-clause 42(d) of the Bill provides that a surveillance warrant is not required in relation to the observation and recording of private activity in the curtilage of private premises provided that the observation is for less than 3 hours in any 24 hour period. Bell Gully questions the appropriateness of this warrant-free period.
The above from a submission on the ‘Search and Surveillance Bill’, an extraordinary bill which seems to extend Police powers across a whole raft of government agencies including, most amusingly, the Meat Industry board. The government seems to be defending this by saying that a) this bill is nothing new and was under development under the previous government, and b) it is not new law, it is merely a codification of existing powers.
I have no reason to doubt the assumptions of a & b but I see no reason why a & b add up to a compelling reason to be enacting this Bill….rather they’d seem to represent a good argument to do away with existing law and curb some of the powers of some of these government agencies rather than codify them further.

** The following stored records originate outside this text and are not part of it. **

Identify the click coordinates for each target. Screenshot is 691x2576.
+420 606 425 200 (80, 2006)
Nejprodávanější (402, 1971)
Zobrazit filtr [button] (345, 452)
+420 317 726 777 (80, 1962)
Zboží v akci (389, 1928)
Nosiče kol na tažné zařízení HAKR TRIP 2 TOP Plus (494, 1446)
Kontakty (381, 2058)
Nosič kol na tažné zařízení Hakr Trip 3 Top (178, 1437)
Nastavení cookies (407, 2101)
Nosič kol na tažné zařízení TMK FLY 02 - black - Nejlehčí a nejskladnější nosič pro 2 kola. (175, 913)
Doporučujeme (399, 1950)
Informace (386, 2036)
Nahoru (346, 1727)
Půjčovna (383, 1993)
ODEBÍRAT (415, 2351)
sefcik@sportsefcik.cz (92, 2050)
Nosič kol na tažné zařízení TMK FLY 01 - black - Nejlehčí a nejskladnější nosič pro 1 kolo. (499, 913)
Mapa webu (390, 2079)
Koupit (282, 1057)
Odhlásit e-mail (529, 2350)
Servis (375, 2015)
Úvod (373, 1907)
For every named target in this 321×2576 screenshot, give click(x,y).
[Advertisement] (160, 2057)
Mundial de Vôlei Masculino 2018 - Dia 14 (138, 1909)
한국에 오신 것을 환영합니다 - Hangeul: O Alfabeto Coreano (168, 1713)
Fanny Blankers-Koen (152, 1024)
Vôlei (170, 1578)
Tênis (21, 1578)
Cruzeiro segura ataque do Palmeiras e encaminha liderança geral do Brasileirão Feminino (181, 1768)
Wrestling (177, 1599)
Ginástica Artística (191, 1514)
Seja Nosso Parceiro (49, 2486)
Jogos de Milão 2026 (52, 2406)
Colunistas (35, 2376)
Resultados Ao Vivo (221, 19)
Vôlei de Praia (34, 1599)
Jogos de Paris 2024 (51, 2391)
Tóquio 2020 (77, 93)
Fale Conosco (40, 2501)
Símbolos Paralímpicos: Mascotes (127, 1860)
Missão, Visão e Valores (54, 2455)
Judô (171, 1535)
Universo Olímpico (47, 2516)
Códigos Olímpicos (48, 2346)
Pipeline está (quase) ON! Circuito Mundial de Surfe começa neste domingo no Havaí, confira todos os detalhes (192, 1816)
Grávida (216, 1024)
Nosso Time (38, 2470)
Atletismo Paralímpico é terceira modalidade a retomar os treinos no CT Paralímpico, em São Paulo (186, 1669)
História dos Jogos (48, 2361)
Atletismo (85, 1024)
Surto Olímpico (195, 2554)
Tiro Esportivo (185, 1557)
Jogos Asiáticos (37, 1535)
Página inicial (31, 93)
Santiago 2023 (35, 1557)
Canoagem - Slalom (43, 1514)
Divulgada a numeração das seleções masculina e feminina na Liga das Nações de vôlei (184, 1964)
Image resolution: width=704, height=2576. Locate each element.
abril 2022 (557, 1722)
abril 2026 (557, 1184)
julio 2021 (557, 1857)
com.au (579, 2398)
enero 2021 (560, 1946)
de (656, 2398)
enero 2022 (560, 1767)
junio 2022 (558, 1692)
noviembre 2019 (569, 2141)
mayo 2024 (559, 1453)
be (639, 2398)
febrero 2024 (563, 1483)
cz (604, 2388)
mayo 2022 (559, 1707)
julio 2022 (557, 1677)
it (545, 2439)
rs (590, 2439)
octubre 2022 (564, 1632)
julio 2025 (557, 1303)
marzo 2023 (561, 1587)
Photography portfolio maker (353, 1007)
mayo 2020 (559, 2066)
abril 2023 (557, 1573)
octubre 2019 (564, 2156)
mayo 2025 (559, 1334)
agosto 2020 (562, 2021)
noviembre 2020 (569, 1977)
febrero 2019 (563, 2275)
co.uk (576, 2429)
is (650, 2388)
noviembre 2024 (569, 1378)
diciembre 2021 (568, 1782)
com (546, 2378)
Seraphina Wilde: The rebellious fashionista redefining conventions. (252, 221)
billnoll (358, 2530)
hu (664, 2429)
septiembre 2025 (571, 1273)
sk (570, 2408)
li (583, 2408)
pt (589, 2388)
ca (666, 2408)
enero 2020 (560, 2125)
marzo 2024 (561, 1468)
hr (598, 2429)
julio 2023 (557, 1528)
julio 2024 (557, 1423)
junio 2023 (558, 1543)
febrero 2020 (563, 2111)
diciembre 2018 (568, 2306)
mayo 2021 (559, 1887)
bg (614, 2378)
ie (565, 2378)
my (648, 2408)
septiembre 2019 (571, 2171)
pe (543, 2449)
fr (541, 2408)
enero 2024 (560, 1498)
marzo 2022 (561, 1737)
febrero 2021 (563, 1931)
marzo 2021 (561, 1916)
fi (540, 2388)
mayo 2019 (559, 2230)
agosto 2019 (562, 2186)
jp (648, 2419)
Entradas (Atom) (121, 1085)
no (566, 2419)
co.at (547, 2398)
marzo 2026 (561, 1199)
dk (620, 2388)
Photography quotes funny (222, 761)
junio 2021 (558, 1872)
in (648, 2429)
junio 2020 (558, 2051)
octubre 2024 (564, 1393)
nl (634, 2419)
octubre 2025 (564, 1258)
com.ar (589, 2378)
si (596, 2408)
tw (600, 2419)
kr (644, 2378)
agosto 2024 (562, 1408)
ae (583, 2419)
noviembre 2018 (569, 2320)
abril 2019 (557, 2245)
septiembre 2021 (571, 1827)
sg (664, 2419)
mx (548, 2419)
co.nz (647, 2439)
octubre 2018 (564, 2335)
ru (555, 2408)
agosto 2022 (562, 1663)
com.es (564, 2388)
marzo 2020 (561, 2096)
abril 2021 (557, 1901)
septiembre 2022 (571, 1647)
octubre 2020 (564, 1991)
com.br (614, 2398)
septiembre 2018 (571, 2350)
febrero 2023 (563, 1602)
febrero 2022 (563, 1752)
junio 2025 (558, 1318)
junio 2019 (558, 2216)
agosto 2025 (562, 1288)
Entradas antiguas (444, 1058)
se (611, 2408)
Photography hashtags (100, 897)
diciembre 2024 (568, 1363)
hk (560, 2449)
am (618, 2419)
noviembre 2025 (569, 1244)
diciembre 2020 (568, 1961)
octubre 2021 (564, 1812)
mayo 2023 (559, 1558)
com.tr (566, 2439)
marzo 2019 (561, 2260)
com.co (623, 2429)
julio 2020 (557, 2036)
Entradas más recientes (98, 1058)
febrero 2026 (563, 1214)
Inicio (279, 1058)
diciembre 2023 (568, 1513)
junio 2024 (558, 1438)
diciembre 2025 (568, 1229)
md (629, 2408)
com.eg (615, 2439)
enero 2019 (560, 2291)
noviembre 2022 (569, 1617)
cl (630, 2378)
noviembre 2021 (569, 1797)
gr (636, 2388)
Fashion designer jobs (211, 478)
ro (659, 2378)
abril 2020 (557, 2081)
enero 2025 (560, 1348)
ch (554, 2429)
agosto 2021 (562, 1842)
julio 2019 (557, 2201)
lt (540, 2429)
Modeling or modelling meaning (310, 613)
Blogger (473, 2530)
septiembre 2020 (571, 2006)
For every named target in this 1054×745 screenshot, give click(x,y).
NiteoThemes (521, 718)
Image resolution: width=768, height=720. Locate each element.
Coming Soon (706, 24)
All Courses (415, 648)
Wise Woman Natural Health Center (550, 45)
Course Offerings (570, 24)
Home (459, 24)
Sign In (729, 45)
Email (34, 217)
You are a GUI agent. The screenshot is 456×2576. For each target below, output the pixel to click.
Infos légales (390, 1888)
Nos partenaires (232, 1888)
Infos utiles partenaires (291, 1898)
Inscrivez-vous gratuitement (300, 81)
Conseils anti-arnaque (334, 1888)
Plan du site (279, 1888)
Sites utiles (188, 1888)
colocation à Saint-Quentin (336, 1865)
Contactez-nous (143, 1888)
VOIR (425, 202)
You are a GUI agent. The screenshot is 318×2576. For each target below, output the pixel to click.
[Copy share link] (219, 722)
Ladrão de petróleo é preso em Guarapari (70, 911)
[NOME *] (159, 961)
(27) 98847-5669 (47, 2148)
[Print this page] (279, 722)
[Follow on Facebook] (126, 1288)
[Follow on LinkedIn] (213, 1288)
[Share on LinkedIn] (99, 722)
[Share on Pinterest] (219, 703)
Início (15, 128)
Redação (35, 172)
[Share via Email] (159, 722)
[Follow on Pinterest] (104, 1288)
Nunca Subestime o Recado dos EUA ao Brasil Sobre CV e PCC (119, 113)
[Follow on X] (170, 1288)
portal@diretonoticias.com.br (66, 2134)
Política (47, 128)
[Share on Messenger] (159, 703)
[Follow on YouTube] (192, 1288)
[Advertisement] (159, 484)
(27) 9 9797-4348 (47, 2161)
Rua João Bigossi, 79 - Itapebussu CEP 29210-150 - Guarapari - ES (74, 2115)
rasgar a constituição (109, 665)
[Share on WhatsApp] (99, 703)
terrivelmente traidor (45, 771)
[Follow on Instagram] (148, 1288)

It’s questionable whether even the Police should have some of these powers, but regardless giving these powers to non-police agencies would be even worse:
-non-Police agencies do not have the checks and balances that exist in the Police culture of supervision, training and discipline, which constrain the misuse of surveillance powers. We share these reservations and suggest that the power to obtain surveillance warrants should only be granted where there is sufficient justification and robust supervision and training to minimise misuse. As we set out below, we do not consider that there is justification for extending this power to non-Police agencies.